What lines in the records below hold the string "computer"? Please show them.
• • • •
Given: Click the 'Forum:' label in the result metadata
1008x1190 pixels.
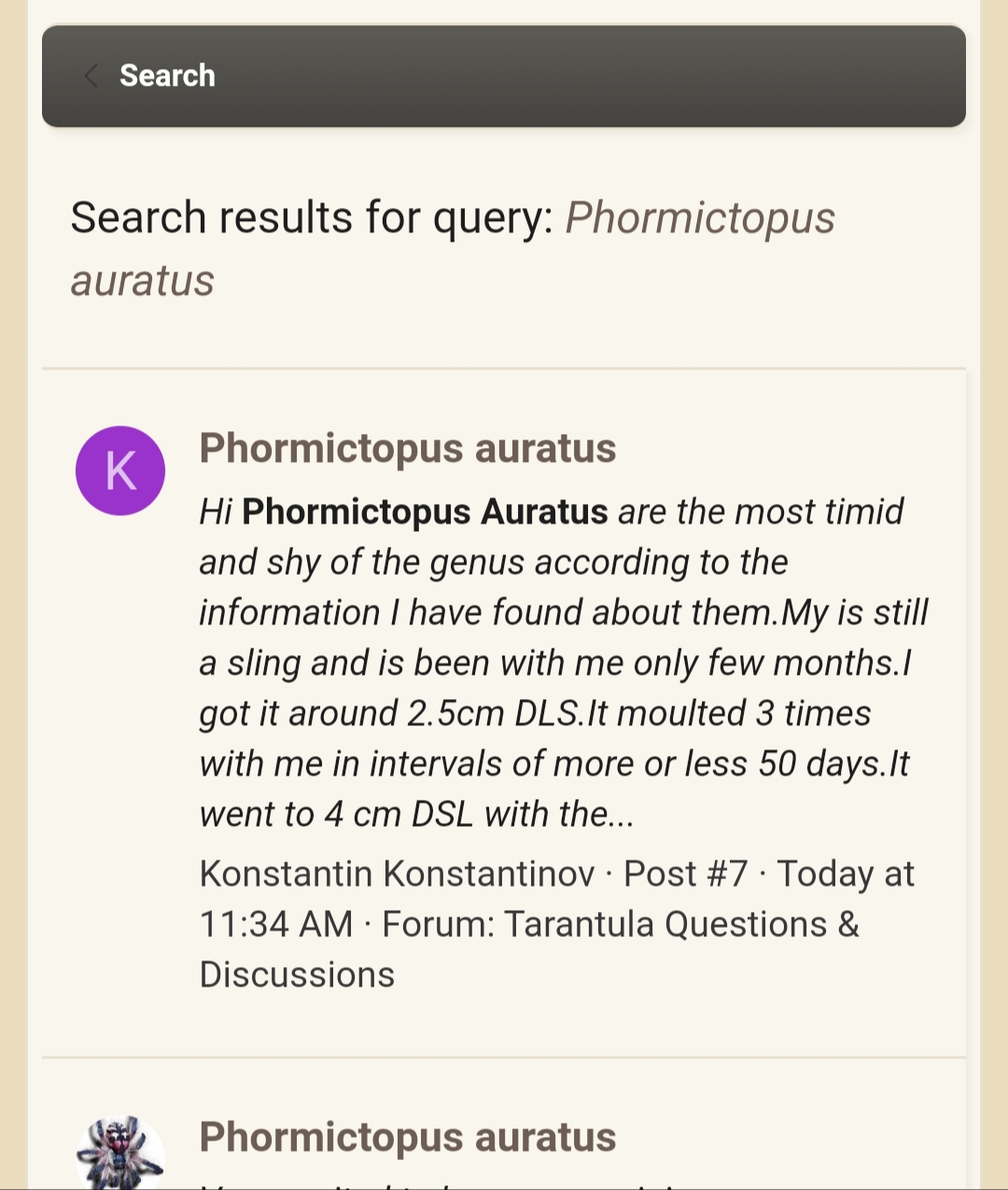Looking at the screenshot, I should click(438, 924).
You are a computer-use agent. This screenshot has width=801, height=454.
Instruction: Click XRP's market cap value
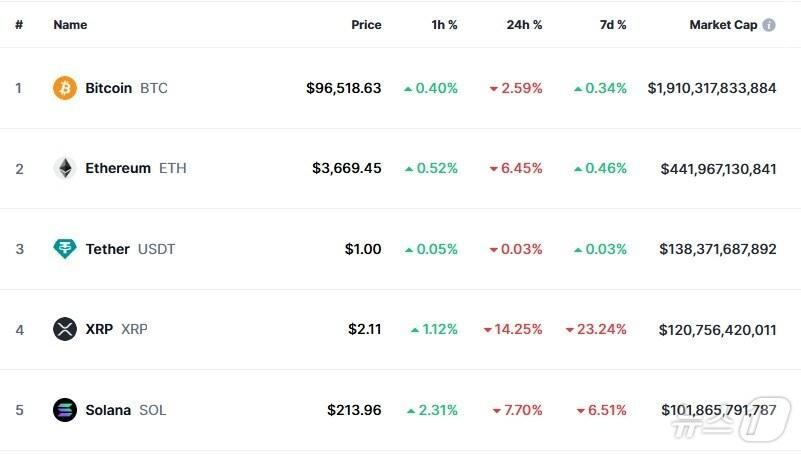(717, 329)
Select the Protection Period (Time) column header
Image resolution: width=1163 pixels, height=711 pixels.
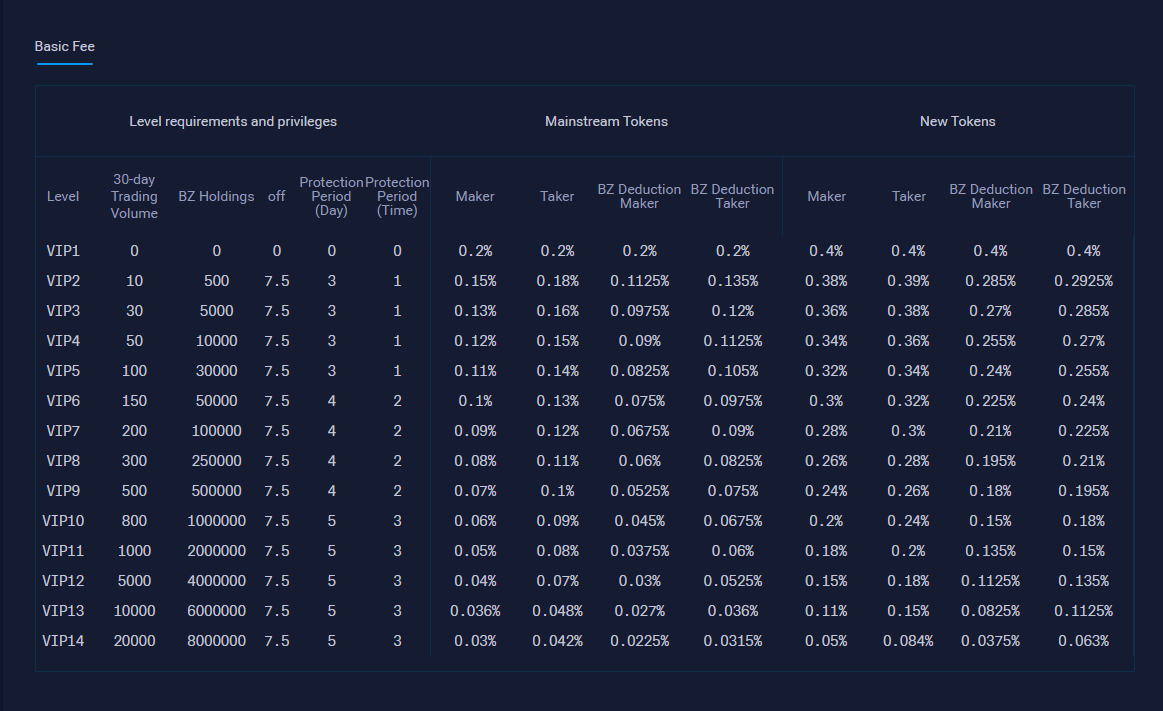[x=397, y=196]
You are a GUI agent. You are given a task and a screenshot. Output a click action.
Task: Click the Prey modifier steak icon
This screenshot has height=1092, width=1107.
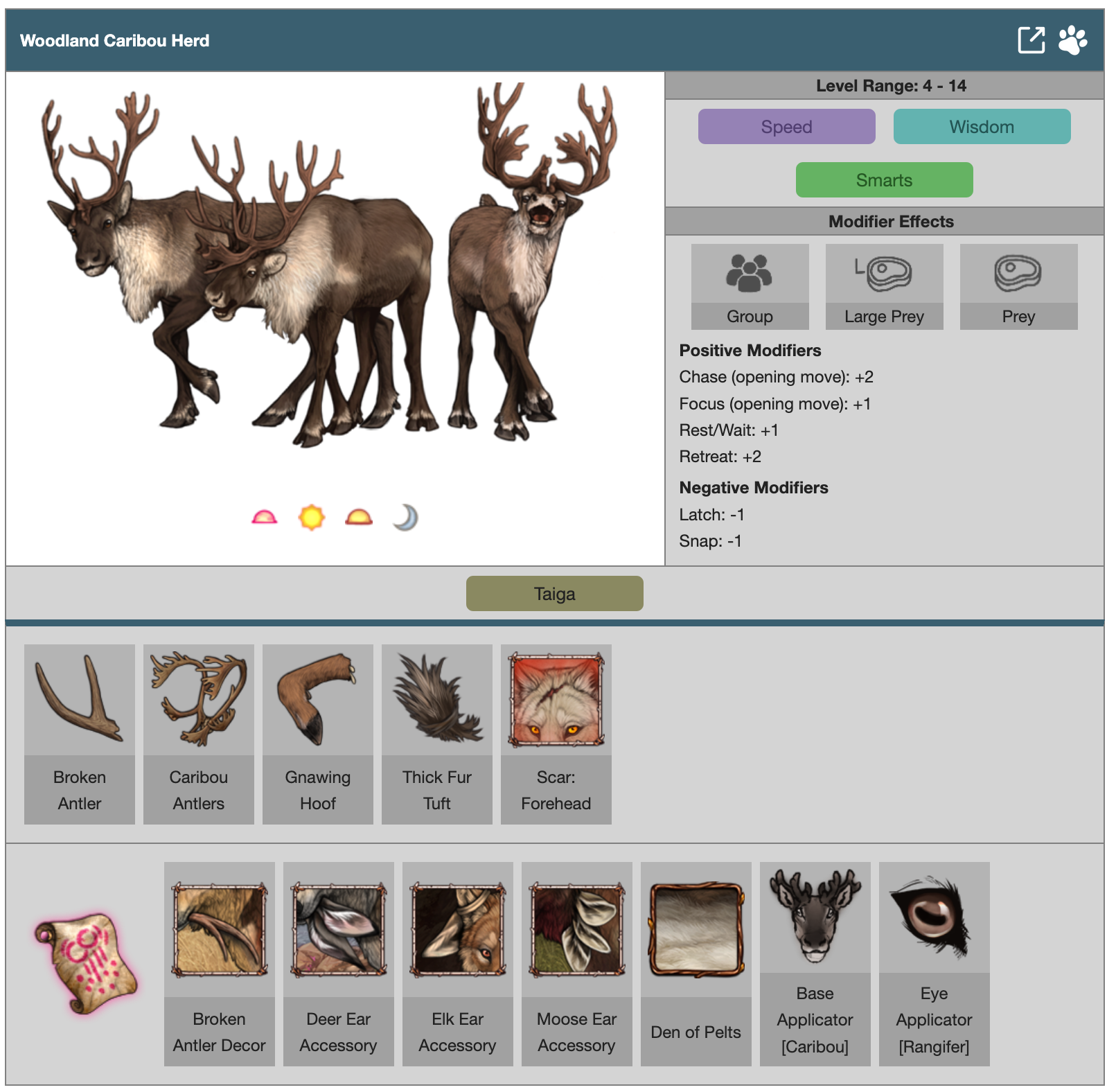tap(1018, 274)
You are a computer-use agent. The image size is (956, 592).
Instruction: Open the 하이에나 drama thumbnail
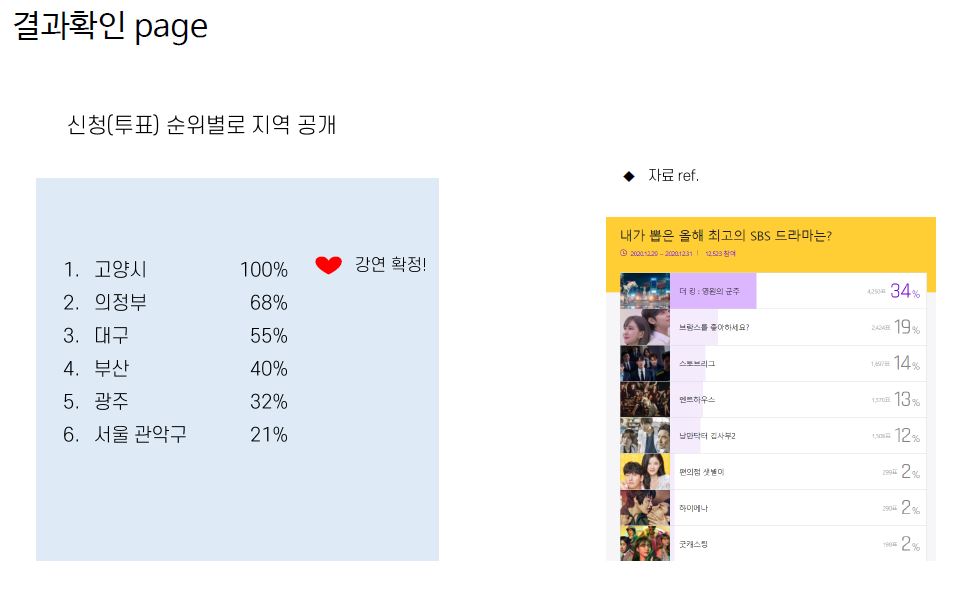click(644, 507)
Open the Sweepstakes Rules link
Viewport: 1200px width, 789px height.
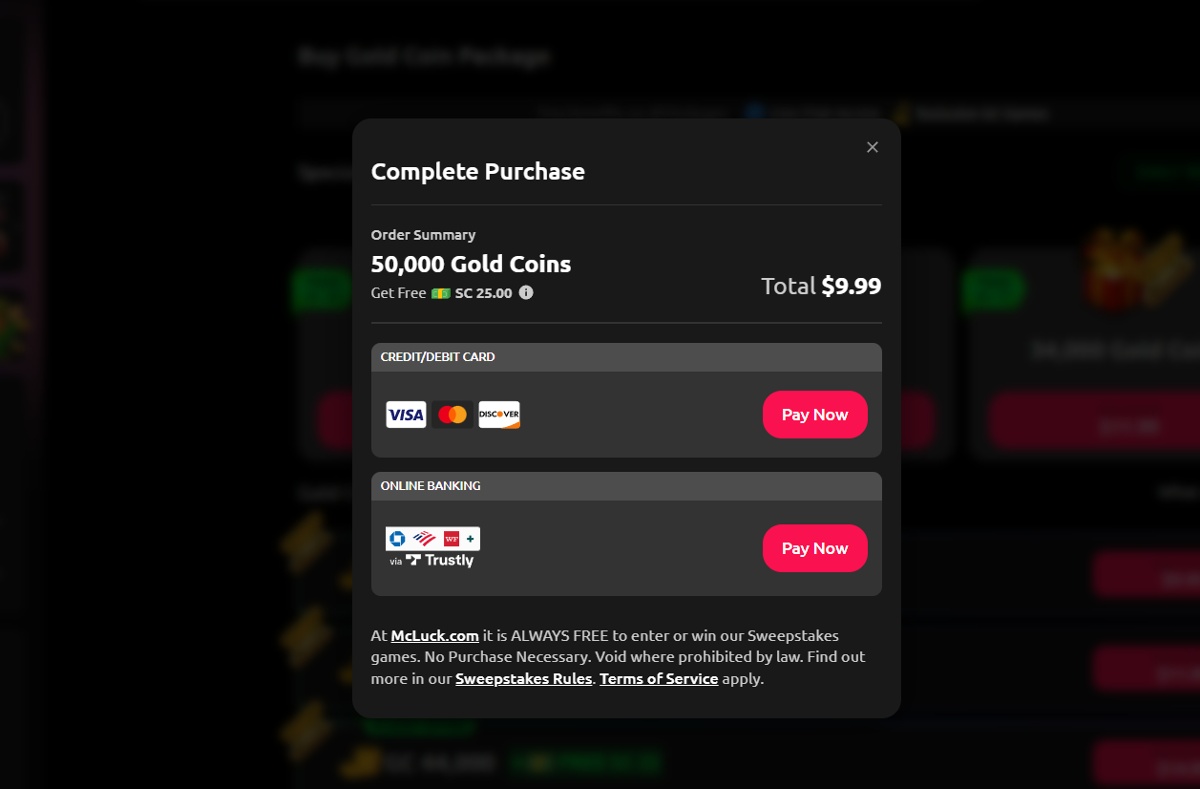524,678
• • • •
Solution to the exercise ->
You are a computer-use agent. This screenshot has width=801, height=454.
You are a computer-use agent. The image size is (956, 592).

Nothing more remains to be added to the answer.